> TEXTO SELECCIONADO:
En vano la oscuridad de la noche de la primavera cubre al ciruelo.
Destruye el color pero no el aroma de sus flores.

Los colores y los aromas están unificados en las flores de primavera, lo que a su vez los vincula a las estaciones y al paso del tiempo. En el mismo pasaje hay también otra alusión, pero esta vez a la novela misma. En el caso que acabamos de ver se trata de Kaoru recibiendo un mensaje de su amante Ukifune. Cuatrocientas páginas antes, Genji sale a visitar a su amante Murasaki. También se describe a la nieve apenas iluminada, esta vez por el primer resplandor que anuncia el final de la noche, y también se menciona la fragancia que él deja a su paso. Y en la descripción de la escena, el mismo poema cuarenta del Kokinshu es aludido. En la misma página en la que Kaoru deja su fragancia cuando pasa, hay un pasaje que es casi idéntico a otro muy anterior. Ambos cuentan la celebración de concursos: en uno, Kaoru y Niou participan de un concurso de poesía china; en el otro, Genji participaba de uno de perfumes, al que había enviado dos perfumes hechos por él, como si la novela estuviera previendo a las dos figuras que lo sucederán. Sería casi imposible que estos paralelismos, premoniciones, autoalusiones, no fueran signos de una construcción cuidadosamente concebida y ejecutada con oficio consumado.
En ese concurso de perfumes, en el que Genji es también juez, hay una alusión a otro poema, el treinta y ocho del Kokinshu:
 
 ¿Quién juzgará el color, el aroma del ciruelo?
¿Quién si no tú? El que sabe es el que sabe.

> REGISTROS:
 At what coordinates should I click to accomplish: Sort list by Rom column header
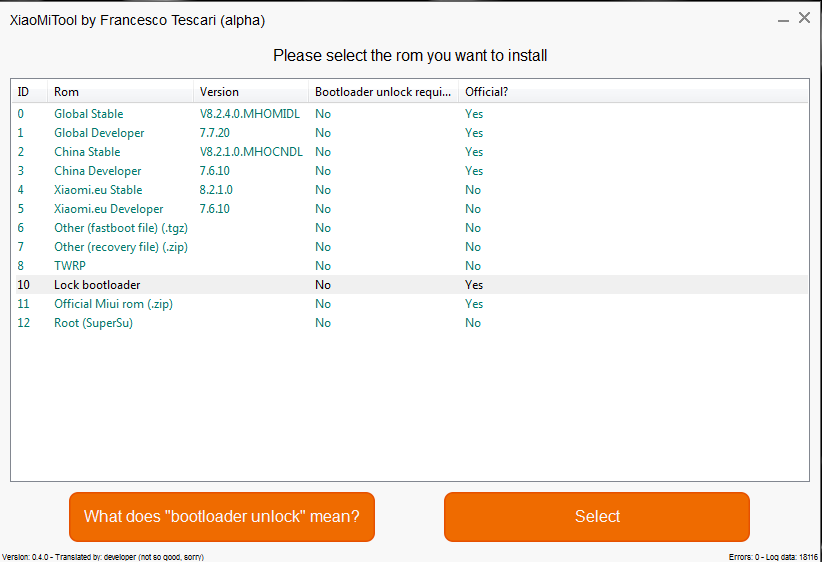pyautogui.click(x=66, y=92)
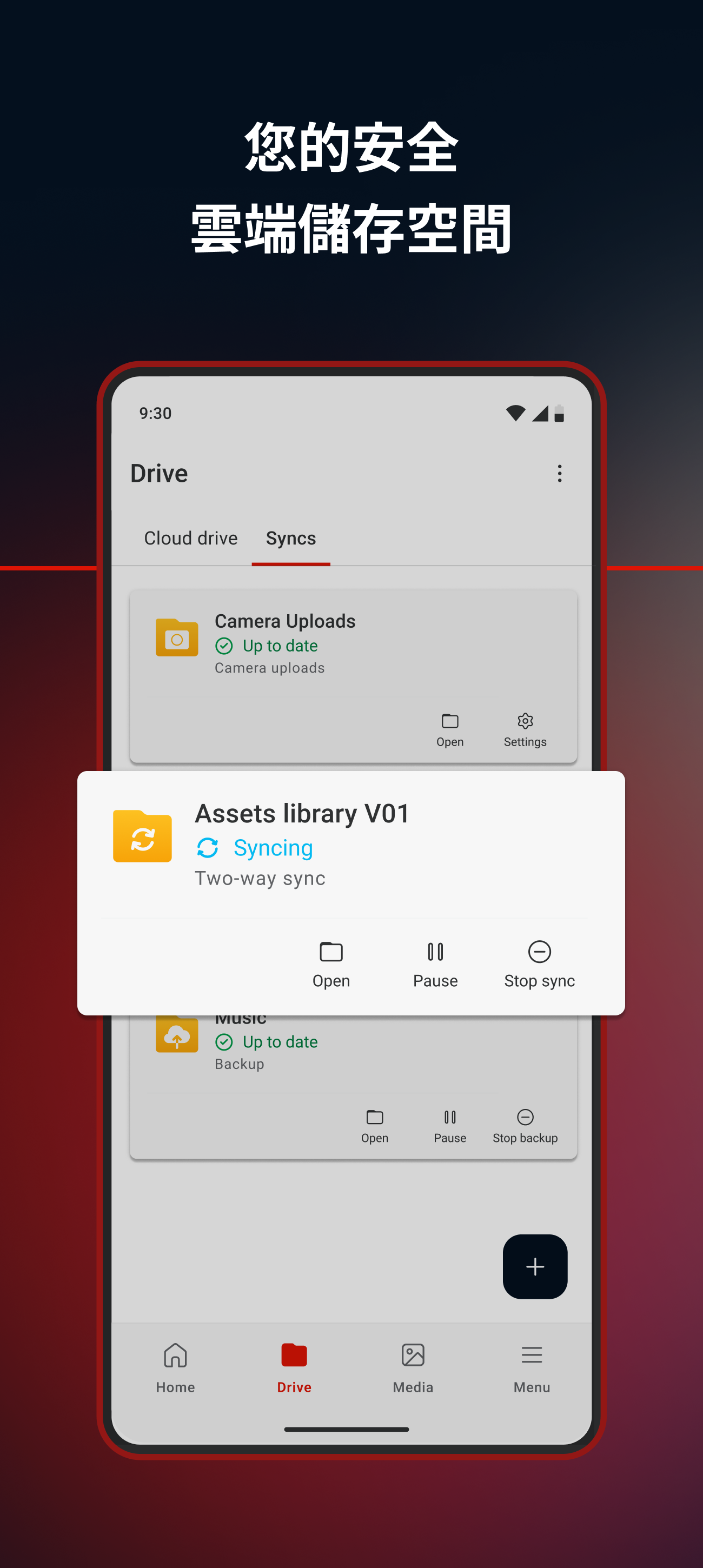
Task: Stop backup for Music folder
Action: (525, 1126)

...

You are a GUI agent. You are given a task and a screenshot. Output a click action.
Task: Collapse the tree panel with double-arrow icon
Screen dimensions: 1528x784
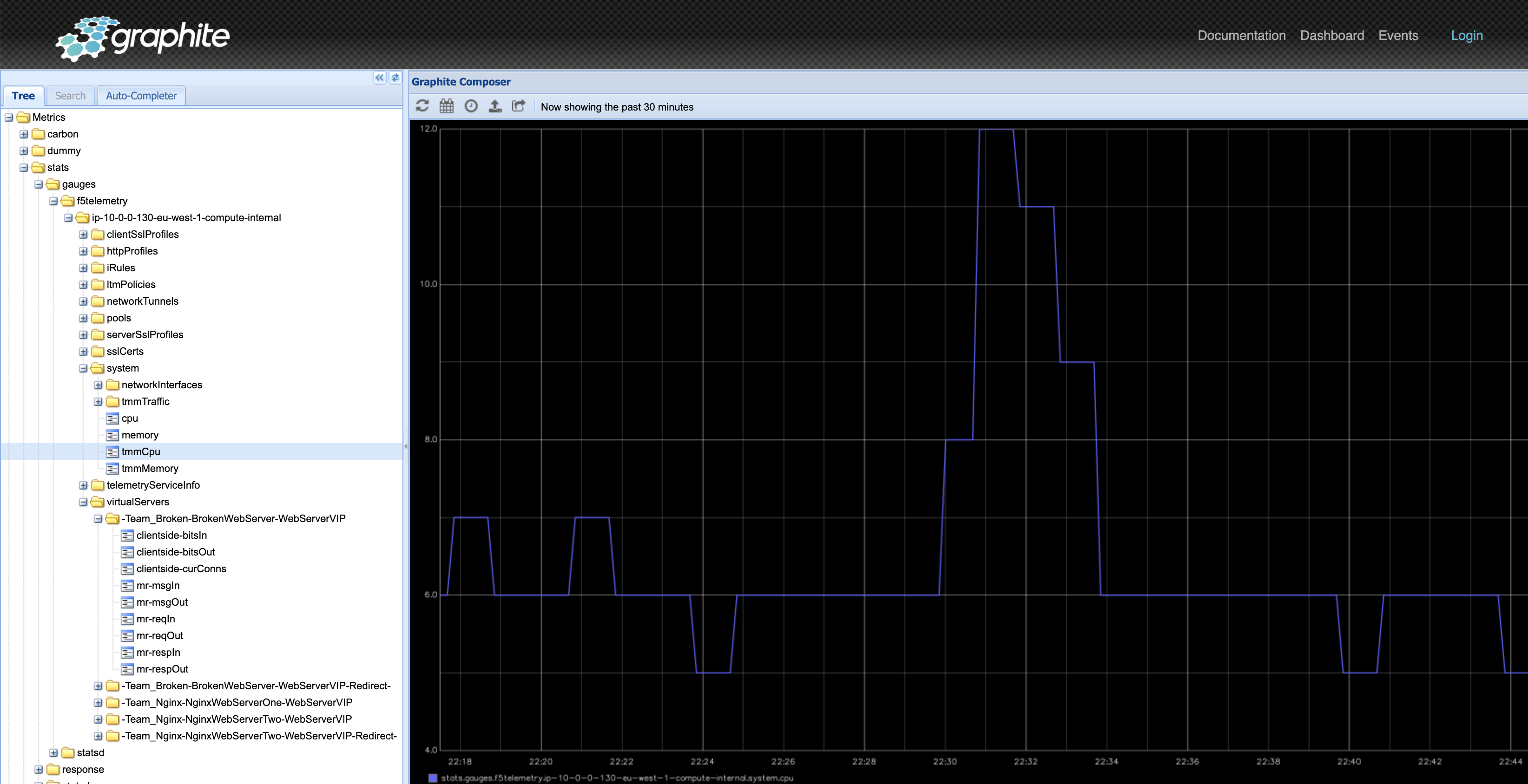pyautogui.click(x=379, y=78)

...

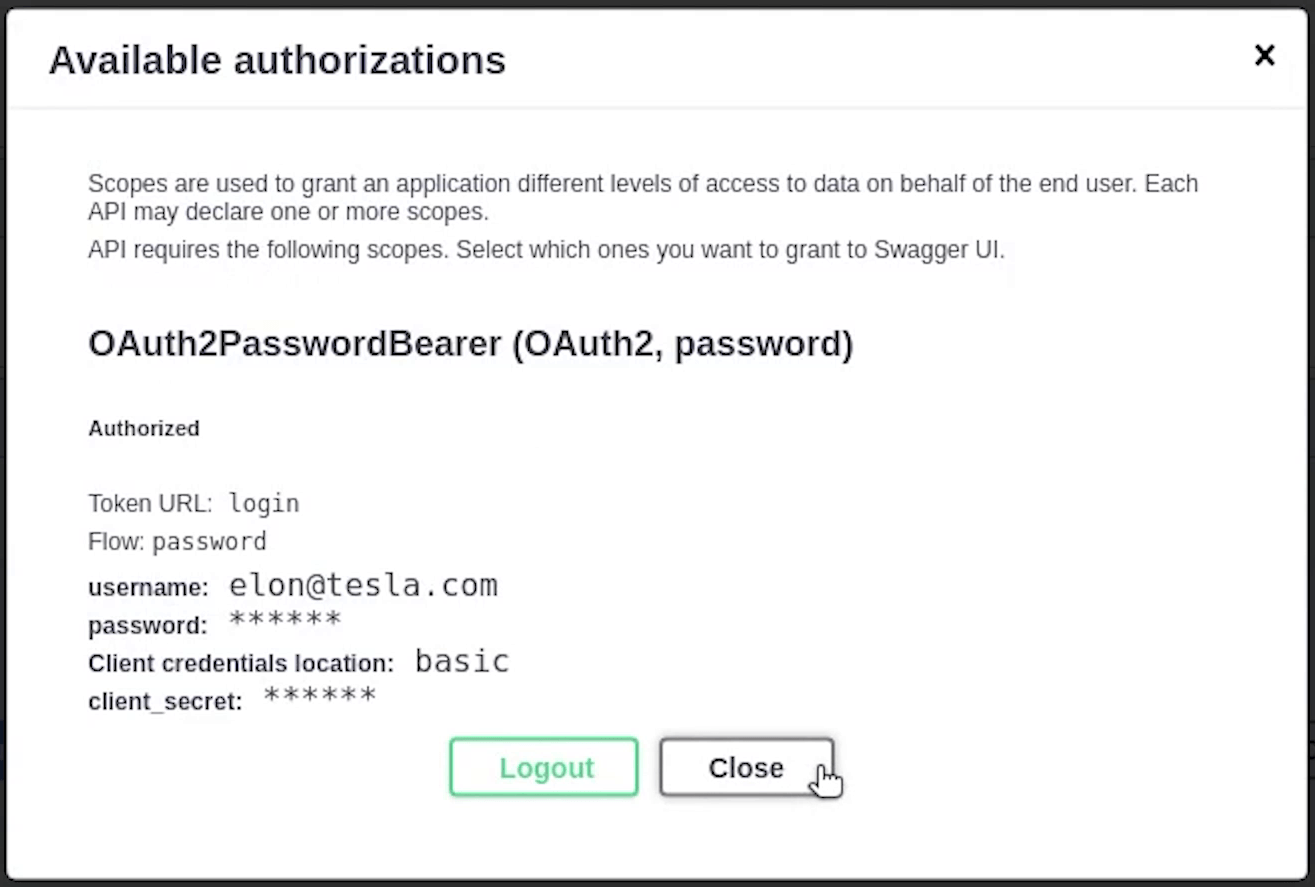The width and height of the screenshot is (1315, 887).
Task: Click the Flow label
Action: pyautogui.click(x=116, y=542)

> REQUISITOS DEL PROBLEMA: Escribe lo que sigue al texto sobre Genji y los poemas del Kokinshu, a partir de su último verso. Los registros proceden de otra fuente.

> RESPUESTA AL EJERCICIO:
Este poema introduce lo estético en el mundo de significaciones asociadas al color y al aroma de la flor del ciruelo. Hay en realidad toda una tradición del uso de estos elementos en función del juicio estético, que puede verse también en el prefacio del Kokinshu (el primer texto de crítica literaria escrito en Japón), en el que Ariwara no Narihira, figura central a quien se atribuyen numerosos poemas del Ise monogatari y en quien parece estar modelado su personaje principal, es evaluado en estos términos: “En su poesía el sentimiento excede a las palabras. Sus poemas recuerdan a las flores que ya no tienen color, pero que aún retienen la fragancia.”
     También en esta línea simbólica pueden verse los últimos capítulos del libro, conocidos como los capítulos de Uji, nombre de una región algo al sur de Kyoto donde transcurren buena parte de los episodios amorosos de los aromáticos Niou y Kaoru. La palabra ‘uji’ significa algo entre oscuro y lúgubre, por lo que esos capítulos podrían verse, en relación con aquellos en los que reina el luminoso Genji, como la noche de la primavera que elimina el color pero no el perfume. Para decir lo que ya es obvio, la historia de Genji, los muchos años que van desde su nacimiento hasta su perduración en sus sucesores, es también la de la breve vida de una flor de primavera, y la novela completa, con sus decenas de capítulos, personajes y episodios es también, o quiere ser, un breve poema.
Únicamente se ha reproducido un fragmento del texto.